Theoretical and Practical Implications
From a theoretical standpoint, this research reinforces the idea that the personal traits of top executives can shape organizational outcomes. It extends the conversation beyond generic leadership or management styles to focus on specific personality dimensions that have measurable impacts. In practice, the findings offer several key lessons:

  • Risk versus Reward: While bold strategic moves can yield high rewards, they also come with higher risks. Firms must be aware that the aggressive strategies of narcissistic CEOs might lead to volatile performance.
  • Board Oversight: For boards of directors and compensation committees, understanding the personality traits of a CEO is critical. The traits that drive a CEO’s strategic choices can affect not only current performance but also long-term stability.
  • Context Matters: The effects of CEO narcissism are particularly pronounced in industries where there is a high degree of strategic discretion—such as the technology sector. In more regulated or stable industries, the opportunities for bold moves may be limited, potentially dampening the impact of narcissistic leadership.

Conclusion
In summary, Chatterjee and Hambrick’s (2007) article illustrates that CEO narcissism is a significant factor in shaping company strategy and performance. Narcissistic CEOs are drawn to bold, attention-grabbing initiatives—such as aggressive acquisitions and dramatic strategic shifts—that produce extreme and often fluctuating performance outcomes. While these leaders can drive innovation and rapid change, their approach also increases the risk of significant losses. For practitioners, this study underscores the importance of balancing the benefits of bold leadership with the need for stability and careful oversight.

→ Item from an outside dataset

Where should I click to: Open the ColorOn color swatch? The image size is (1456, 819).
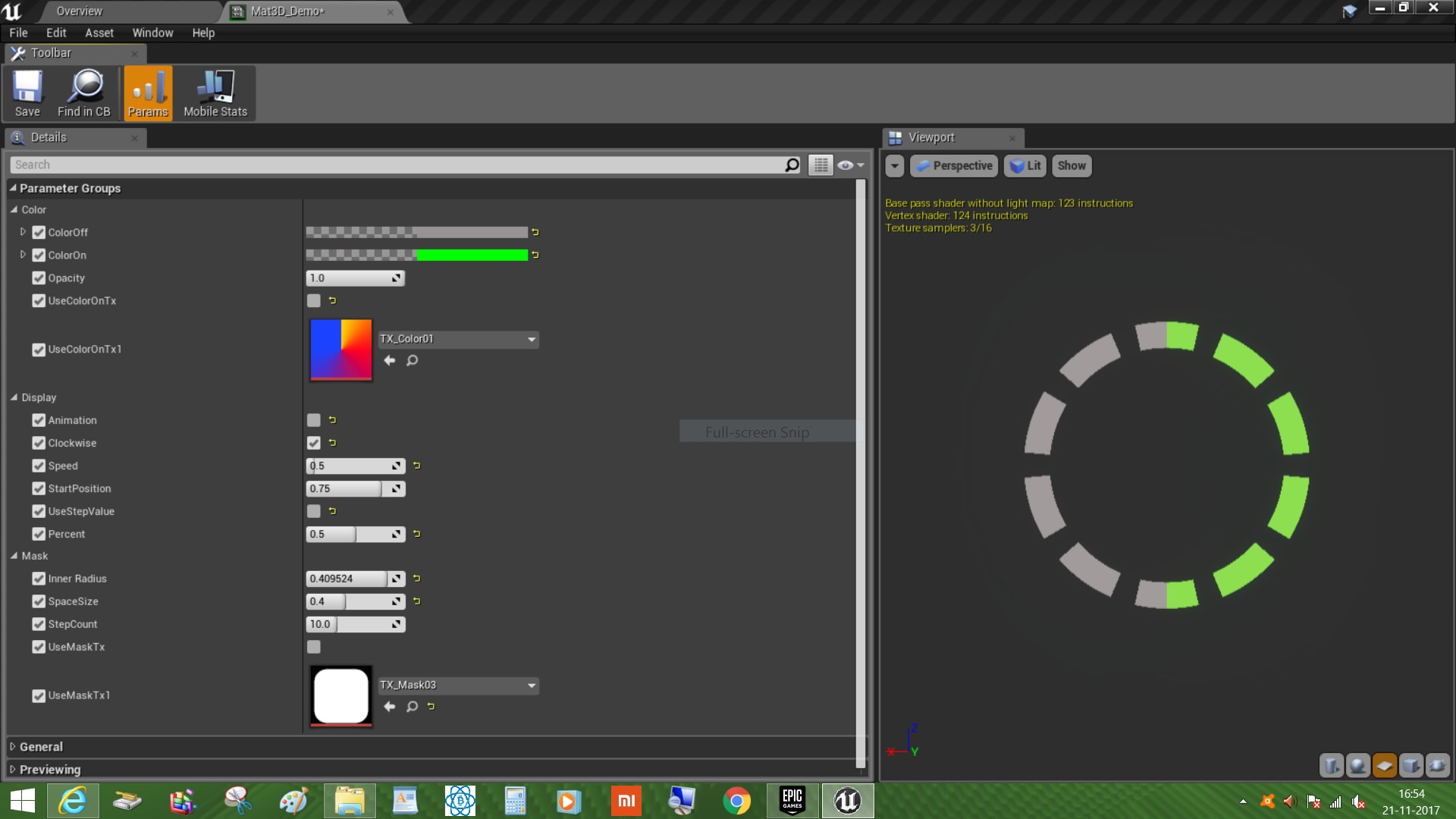(x=416, y=255)
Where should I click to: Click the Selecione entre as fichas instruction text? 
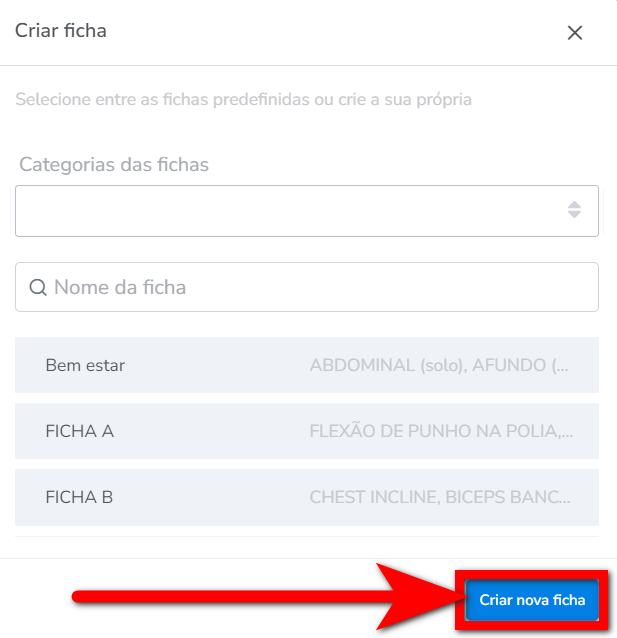243,100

10 Practical Insights for Business Owners and Managers

Bold Moves Come with Volatility: CEOs with high narcissistic tendencies often make daring strategic decisions that can result in big wins—or significant losses.

Watch the Signal of Self-Promotion: Elements such as prominent CEO photos in annual reports or frequent mentions in press releases can indicate a leader’s narcissistic style.

Expect Strategic Dynamism: Narcissistic leaders tend to frequently shift strategies and reallocate resources, keeping the company in constant change.

Aggressive Acquisitions: These CEOs are more likely to pursue large-scale acquisitions to demonstrate boldness, which may rapidly expand the company but also raise risk.

Performance Fluctuations: Companies led by narcissistic CEOs often experience extreme performance swings; steady growth might be sacrificed for moments of dramatic change.

Leadership Oversight Is Key: Boards and investors should consider the personality traits of CEOs, as these can significantly influence risk profiles and strategic outcomes.

Risk-Reward Trade-Offs: While bold, attention-grabbing actions can drive market visibility and first-mover advantages, they also carry the risk of instability.

Industry Context Matters: In high-discretion industries like technology, narcissistic leadership can have a more pronounced impact on strategy and performance.

Evaluate Long-Term Impact: Don’t be misled by short-term successes; the volatile nature of these strategic moves calls for a careful, long-term evaluation of performance.

Balance Boldness with Stability: It’s important to harness the positive aspects of bold leadership while instituting checks and balances to mitigate potential downsides.


By understanding these insights, business leaders and managers can better evaluate the trade-offs associated with bold, personality-driven strategies. Whether you are selecting a new CEO or assessing your own leadership style, the study reminds us that personal traits matter—and that balancing visionary boldness with prudent oversight is essential for sustained success.